On April 29, 2024 9:09:02 AM PDT, Kees Cook <keescook@xxxxxxxxxxxx> wrote:
>On Sun, Apr 28, 2024 at 03:28:44PM -0700, H. Peter Anvin wrote:
>> So the issue of having an explicit pointer to the user space pt_regs
>> structure has come up in the context of future FRED extensions, which may
>> increase the size of the exception stack frame under some circumstances,
>> which may not be constant in the first place.
>>
>> It struck me that this can be combined with kernel stack randomization in
>> such a way that it mostly amortizes the cost of both.
>
>I've tried to go get up to speed with what FRED changes in x86, and IIUC
>it effectively redefines the interrupt handling? Does it also change
>syscall entry? (I got the impression it does not, but the mention of
>syscalls later in your email make me think I've gotten this wrong.)
>
>I think currently kstack randomization isn't applied to interrupts (but
>it should be), so I'm all for finding a way to make this happen.
>
>> Downside: for best performance, it should be pushed into assembly entry/exit
>> code, although that is technically not *required* (and it is of course
>> possible to do it in C on IDT but in the one single assembly entry stub for
>> FRED.)
>>
>> In the FRED code it would look like [simplified]:
>>
>> asm_fred_entrypoint_user:
>> /* Current code */
>> /* ... */
>> movq %rsp,%rdi /* part of FRED_ENTER */
>>
>> /* New code */
>> movq %rdi,PER_CPU_VAR(user_pt_regs_ptr) /* [1] */
>> #ifdef CONFIG_RANDOMIZE_KSTACK_OFFSET
>> subq PER_CPU_VAR(kstack_offset),%rsp /* [2] */
>> #endif
>> /* CFI annotation */
>>
>> /* Current code */
>> call fred_entry_from_user
>>
>> asm_fred_exit_uTser:
>> /* New code */
>> movq PER_CPU_VAR(user_pt_regs_ptr),%rsp
>> /* CFI annotation */
>>
>> /* Current code */
>> /* ... */
>> ERETU
>
>If I'm understanding FRED correctly, I think this exit path
>would need to call choose_random_kstack_offset() as well. (For
>syscalls, add_random_kstack_offset() is used on entry and
>choose_random_kstack_offset() is used on exit, so I think we'd want the
>same pattern for interrupt handling.)
>
>> [1] - This instruction can be pushed into the C code in
>> fred_entry_from_user() without changing the functionality in any way.
>>
>> [2] - This is the ONLY instruction in this sequence that would be specific
>> to CONFIG_RANDOMIZE_KSTACK_OFFSET, and it probably isn't even worth patching
>> out.
>>
>> This requires a 64-bit premasked value to be generated byc
>> choose_random_kstack_offset() which would seem to be a better option for
>> performance, especially since there is already arithmetic done at that time.
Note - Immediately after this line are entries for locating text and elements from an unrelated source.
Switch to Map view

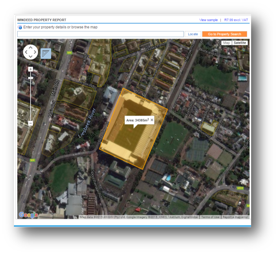tap(226, 43)
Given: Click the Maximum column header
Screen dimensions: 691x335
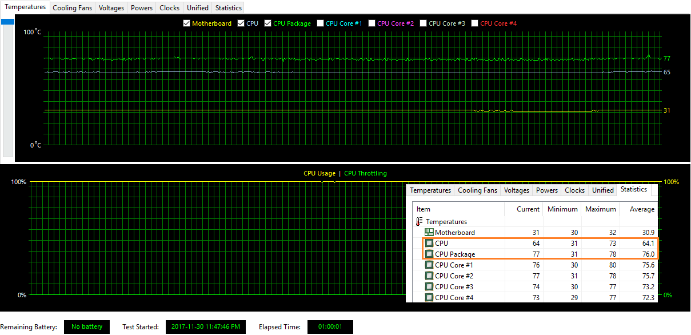Looking at the screenshot, I should tap(600, 209).
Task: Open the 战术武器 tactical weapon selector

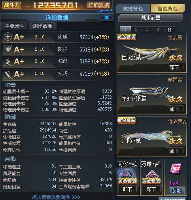Action: point(151,18)
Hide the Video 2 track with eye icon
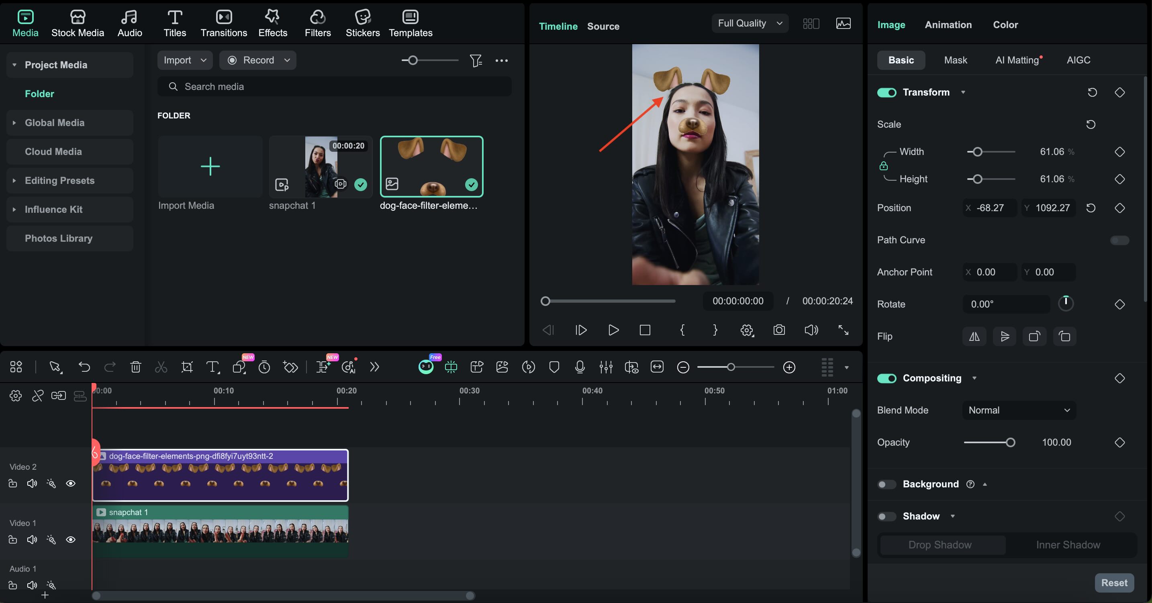 (x=71, y=483)
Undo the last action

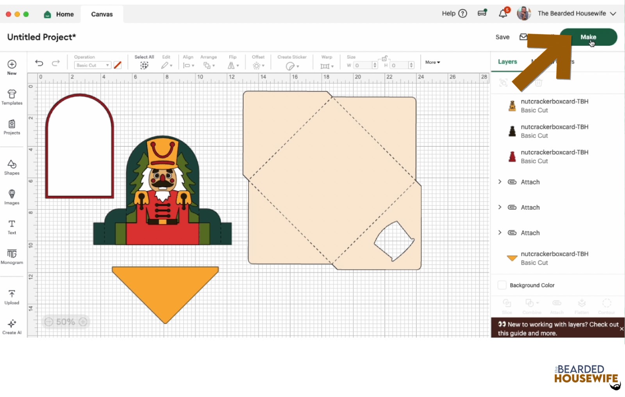click(x=39, y=63)
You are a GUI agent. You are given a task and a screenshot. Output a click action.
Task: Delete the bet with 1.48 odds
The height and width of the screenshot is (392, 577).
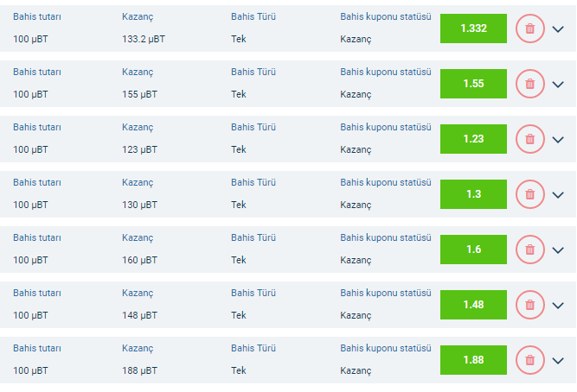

>> Otherwise it requires three instructions. This means the randomness
>> accumulator ends up being in a separate variable from the premasked value.
>> This could be further very slightly optimized by adding the actual stack
>> location and making this a movq, but then that value has to be
>> context-switched; this is probably not all that useful.
>
>Yeah, having a pre-masked value ready to go seems fine to me. It's
>simply a space trade-off.
>
>> The masking needs to consider alignment, which the current code doesn't;
>> that by itself adds additional code to the current code sequences.
>>
>>
>> That is literally *all* the code that is needed to replace
>> add_random_kstack_offset(). It doesn't block tailcall optimization anywhere.
>> If user_pt_regs_ptr and kstack_offset share a cache line it becomes even
>> cheaper.
>>
>> Note that at least in the FRED case this code would be invoked even on
>> events other than system calls, some of which may be controllable by the
>> user, like page faults. I am guessing that this is actually a plus.
>
>Yeah, I'd like greater coverage for ring 3->0 transitions. We do want to
>double-check the original design choices, though. I *think* they still
>stand (see the comments for choose_random_kstack_offset() about entropy
>location (per-cpu area), and lifetime (across userspace execution).
>
>-Kees
>

FRED replaces ALL exception handling and ring transitions, including system calls and call gates.

You can't enter ring 0 without going through the FRED entry point (and you can't enter rings 1 or 2 at all, officially deprecating them from the architecture.)